Felizmente, o cronograma de distribuição das bactérias mais resistentes não pode ser diretamente comparado ao modelo da epidemia de zumbis. Nos modelos de simulação, na maioria das vezes não leva em consideração o comportamento humano, sua interação com o meio ambiente e a biologia bacteriana.
Para criar cronogramas realistas da disseminação de bactérias resistentes a antibióticos, é necessário levar em conta milhões de cenários diferentes - remotamente o processo é semelhante à meteorologia moderna e, em termos de complexidade
, dará chances a muitos problemas matemáticos conhecidos.
Simulação da disseminação de bactérias resistentes em Orange County, Califórnia: quadrados - sem medidas específicas de controle; linhas pretas - controle inconsistente mede quando os valores limite são atingidos; linhas cinza - controle coordenado nos valores limite.A ilustração acima é um exemplo de um
bom modelo que calcula a probabilidade de infecção se espalhar para 28 hospitais e 74 casas de repouso em um distrito urbano típico.
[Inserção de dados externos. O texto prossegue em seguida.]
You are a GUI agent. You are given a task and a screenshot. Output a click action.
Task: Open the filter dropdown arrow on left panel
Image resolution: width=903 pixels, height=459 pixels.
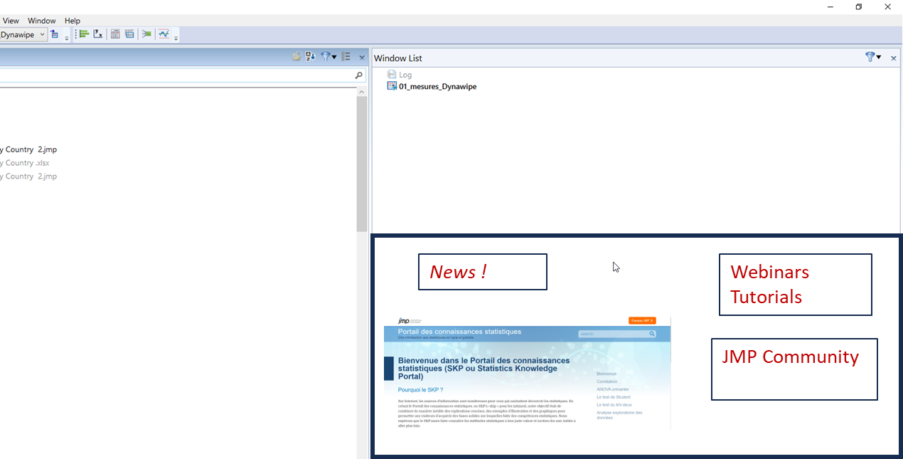point(334,56)
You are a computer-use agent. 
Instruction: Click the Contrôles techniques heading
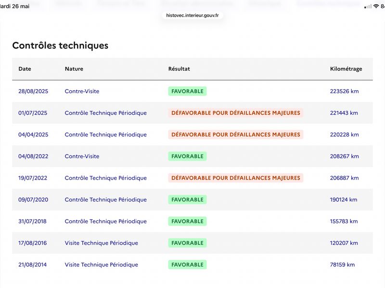click(60, 46)
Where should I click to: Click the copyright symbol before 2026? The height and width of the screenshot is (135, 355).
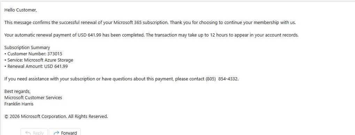coord(6,117)
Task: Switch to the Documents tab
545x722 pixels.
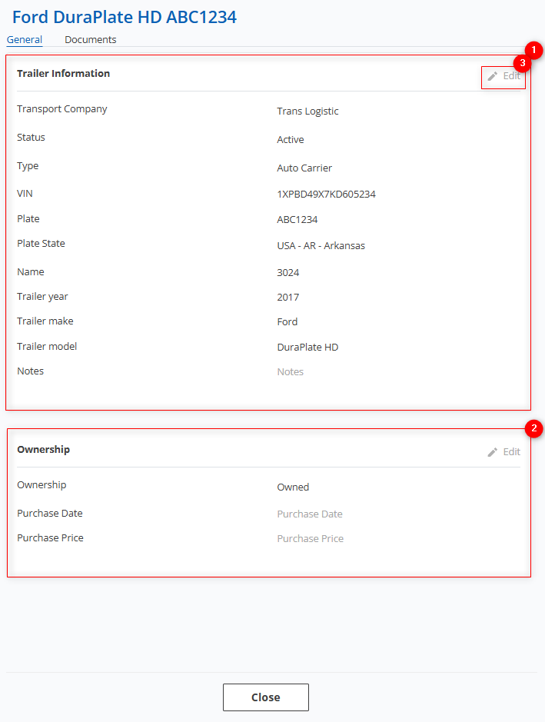Action: pyautogui.click(x=91, y=39)
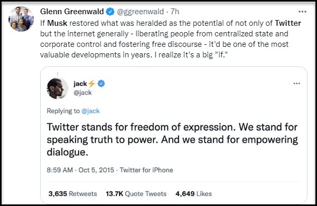The height and width of the screenshot is (206, 317).
Task: View the 4,649 Likes list
Action: click(194, 194)
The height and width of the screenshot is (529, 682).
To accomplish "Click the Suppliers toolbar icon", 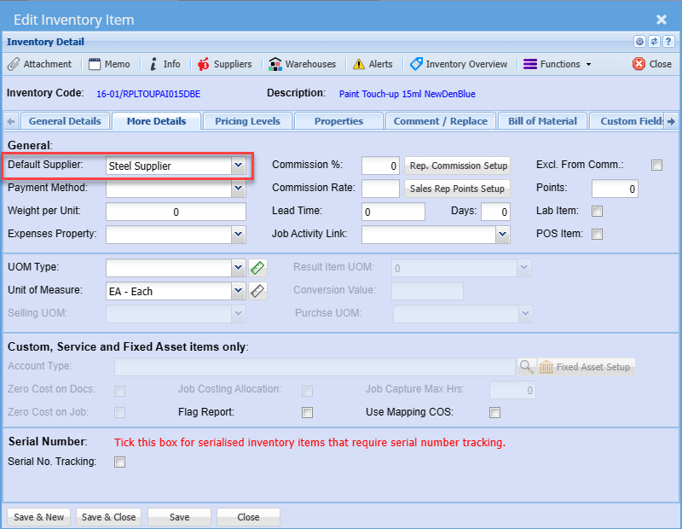I will pos(224,64).
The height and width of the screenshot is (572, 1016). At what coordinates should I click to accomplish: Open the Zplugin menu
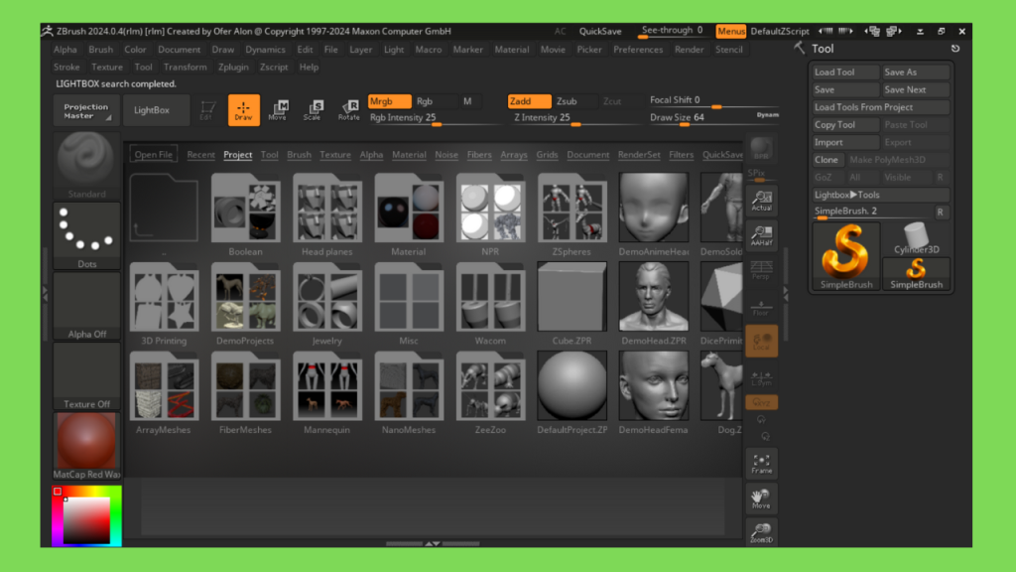[x=234, y=68]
No modelo, todas as pessoas infectadas circulam pelo ecossistema de saúde: elas interagem com médicos, enfermeiras, camas, cadeiras e portas centenas de milhões de vezes.
O modelo mostra que, sem medidas de controle aprimoradas, incluindo testes regulares de pacientes para imunidade à infecção e quarentena para todos os portadores, a infecção circulará no ecossistema continuamente - em quase todos os hospitais por uma década.
Ao coletar dados para modelos na epidemiologia da resistência, não será supérfluo considerar antivirais. O movimento de vacinação surgiu logo após a criação da primeira vacina contra varíola pelo médico britânico
Edward Jenner . Em 1885, 62 anos após a morte do pesquisador, cerca de 100 mil manifestantes marcharam carregando cartazes de vacinação, caixões de bebê e bichos de pelúcia de Jenner.
Quase um século e meio se passou, e as coisas ainda estão lá -
surtos recentes
de sarampo de Nova York a Moscou
estão associados a uma exacerbação da campanha anti-vacinação. O sarampo é uma doença viral altamente contagiosa, mas muitas vacinas são criadas contra infecções bacterianas.
Mapa de infecção em um simulador biológico.Até desenvolvedores de jogos se juntaram à luta contra a estupidez humana. No simulador Plague Inc. o jogador deve infectar o vírus e destruir a população da Terra em uma pandemia. Em 2019, anti-vacinadores foram adicionados ao jogo. O resultado foi um modelo visual: o movimento anti-vacinação acelera a disseminação de epidemias em todo o mundo.
A matemática não responde à questão de como resistir a uma infecção que escapa da quarentena. Sob as condições de uma ameaça epidemiológica, o desenvolvimento de novos métodos de combate às bactérias se torna um passo de "última esperança" - na próxima parte, falaremos sobre tentativas de encontrar uma saída para o impasse bacteriológico.